За сбором баулов и застал его Сергей Шумилов.
– Вам кого? – спросил Рокотов, мельком взглянув на вошедшего Сергея.
– Наверное, вас. Дверь была отперта, иначе бы я постучал, – ответил Сергей.
– Располагайтесь, – просто сказал Рокотов, разведя руками и предлагая гостю самому разобраться в царившем беспорядке. – У меня тут сборы в дорогу, так что не обессудьте. Присаживайтесь, где удобно. Вы, собственно, по какому делу?

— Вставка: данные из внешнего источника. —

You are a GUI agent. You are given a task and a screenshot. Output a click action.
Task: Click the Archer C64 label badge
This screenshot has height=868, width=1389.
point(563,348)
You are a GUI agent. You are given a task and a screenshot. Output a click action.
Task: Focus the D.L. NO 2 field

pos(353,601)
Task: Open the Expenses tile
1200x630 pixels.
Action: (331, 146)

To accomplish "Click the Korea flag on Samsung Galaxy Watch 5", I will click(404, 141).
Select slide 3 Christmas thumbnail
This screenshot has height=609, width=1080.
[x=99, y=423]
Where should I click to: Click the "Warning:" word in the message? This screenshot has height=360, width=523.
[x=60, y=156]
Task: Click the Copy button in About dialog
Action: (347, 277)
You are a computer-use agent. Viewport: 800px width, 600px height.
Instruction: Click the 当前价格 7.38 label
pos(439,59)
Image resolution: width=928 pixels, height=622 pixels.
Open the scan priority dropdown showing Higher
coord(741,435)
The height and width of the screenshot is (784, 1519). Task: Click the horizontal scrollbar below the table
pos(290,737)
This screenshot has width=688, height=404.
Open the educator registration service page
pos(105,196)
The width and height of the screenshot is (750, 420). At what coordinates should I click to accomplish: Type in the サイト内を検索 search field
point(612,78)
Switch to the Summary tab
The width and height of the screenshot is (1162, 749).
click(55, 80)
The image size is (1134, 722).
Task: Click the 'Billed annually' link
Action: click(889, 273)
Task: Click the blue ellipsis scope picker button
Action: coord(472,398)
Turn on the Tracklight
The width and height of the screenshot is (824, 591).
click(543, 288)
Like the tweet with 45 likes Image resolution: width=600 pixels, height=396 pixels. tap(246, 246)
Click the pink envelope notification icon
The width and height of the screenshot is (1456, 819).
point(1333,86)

Все это Федор Степанович говорил, стоя на коленях и укладывая в холщовый мешок какие-то вещи – одежду, полотенца. В углу просторной и светлой комнаты стояли, должно быть, уже собранные чемоданы, два больших узла. Еще подпирал стену обернутый в плотное синее полотно и перевязанный крестом подрамник.
– Мне бы поговорить с вами… – слегка робея, начал Сергей. – Однако же я вижу, что только мешаю своим присутствием.
– Нисколько, – сказал Рокотов. – Я, знаете ли, давно привык делать несколько дел одновременно. Так что не обращайте внимания на мои сборы. Говорите, что вас интересует.
– Меня зовут Сергей Шумилов, я художник. Последние несколько месяцев помогаю работать Ивану Христофоровичу Сумскому. Живу у него же в доме.
– Это он вам и адрес мой дал?
– Он.
– Понятно, – многозначительно сказал Рокотов. – Неужели вас с извинениями прислал?
– Нет, я сам пришел. Я много о вас слышал, вот и захотел познакомиться, – сказал Сергей.
– Сколько лет вам? – спросил Рокотов.
– Тридцать два. Примерно столько же и вам, да?
– Мне тридцать один, и я предлагаю нам перейти на «ты». Знаете, я из крепостных, и никогда не был любителем салонного общения, когда седоусый генерал должен обращаться на «вы» к одиннадцатилетней девочке только потому, что она – графиня.
– Буду очень рад, – сказал Сергей. – Хотя обращение на «вы» всегда считалось на Руси признаком уважительного отношения.
– Возможно, вы и правы. Однако уважительное отношение к кому-либо не выражается ведь только формой обращения. Это, скорее, душевная расположенность одного человека к другому, и тут уж совсем не важно, как они называют друг друга. Итак, что же привело тебя ко мне?
– Дело в том, – осторожно начал Сергей, – что я знаю наперед всю твою биографию. Поэтому пришел специально, зная, что ты уезжаешь. Вот как раз о расположенности сказано вовремя. Поэтому я хочу немного успокоить твои волнения, связанные с уходом из Академии.
Рокотов поднялся с колен, отряхнул штаны, затем ладони. Прошел к столу, вытащил из-под него две табуретки и обе поставил посреди комнаты.
– Садись, – сказал с мягкой настойчивостью.
Они уселись напротив. Карие глаза против синих, короткие волосы против длинных, правильные черты лица против искаженных. Но, глядя друг на друга, они в эти первые минуты знакомства уже знали, что каждый из них беседует с единомышленником, с другом.